▸ **Set task**: Copy the listing below verbatim, starting at the line containing "The height and width of the screenshot is (819, 1501)." and continuing through the final line of the listing, with both ends included.

(Listing for locating described items)
▽

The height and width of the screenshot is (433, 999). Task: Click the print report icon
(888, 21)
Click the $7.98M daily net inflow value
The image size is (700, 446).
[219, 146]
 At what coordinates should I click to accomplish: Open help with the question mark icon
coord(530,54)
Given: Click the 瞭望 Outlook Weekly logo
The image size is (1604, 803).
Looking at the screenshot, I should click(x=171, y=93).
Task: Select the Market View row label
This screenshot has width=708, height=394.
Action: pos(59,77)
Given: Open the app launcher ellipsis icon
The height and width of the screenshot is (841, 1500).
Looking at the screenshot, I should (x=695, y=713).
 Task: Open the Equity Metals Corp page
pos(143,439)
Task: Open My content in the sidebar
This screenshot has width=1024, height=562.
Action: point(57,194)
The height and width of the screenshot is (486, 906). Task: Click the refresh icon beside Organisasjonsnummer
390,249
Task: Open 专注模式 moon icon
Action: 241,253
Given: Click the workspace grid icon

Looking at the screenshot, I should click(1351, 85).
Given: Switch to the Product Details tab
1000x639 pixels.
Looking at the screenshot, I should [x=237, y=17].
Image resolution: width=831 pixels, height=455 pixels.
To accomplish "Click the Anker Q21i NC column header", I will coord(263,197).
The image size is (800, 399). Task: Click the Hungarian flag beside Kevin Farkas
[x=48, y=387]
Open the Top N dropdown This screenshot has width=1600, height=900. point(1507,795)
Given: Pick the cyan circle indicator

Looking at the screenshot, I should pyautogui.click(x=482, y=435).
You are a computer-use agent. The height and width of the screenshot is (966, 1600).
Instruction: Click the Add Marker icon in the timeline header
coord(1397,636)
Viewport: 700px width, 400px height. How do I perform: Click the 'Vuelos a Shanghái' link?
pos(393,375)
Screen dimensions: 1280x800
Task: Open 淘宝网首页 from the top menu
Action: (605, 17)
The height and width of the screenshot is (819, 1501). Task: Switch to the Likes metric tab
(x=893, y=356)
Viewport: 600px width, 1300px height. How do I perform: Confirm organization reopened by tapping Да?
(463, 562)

△

▸ **Answer for the task**:
The height and width of the screenshot is (819, 1501). Task: Switch to the Likes metric tab
(x=893, y=356)
Viewport: 600px width, 1300px height. How do I perform: Confirm organization reopened by tapping Да?
(463, 562)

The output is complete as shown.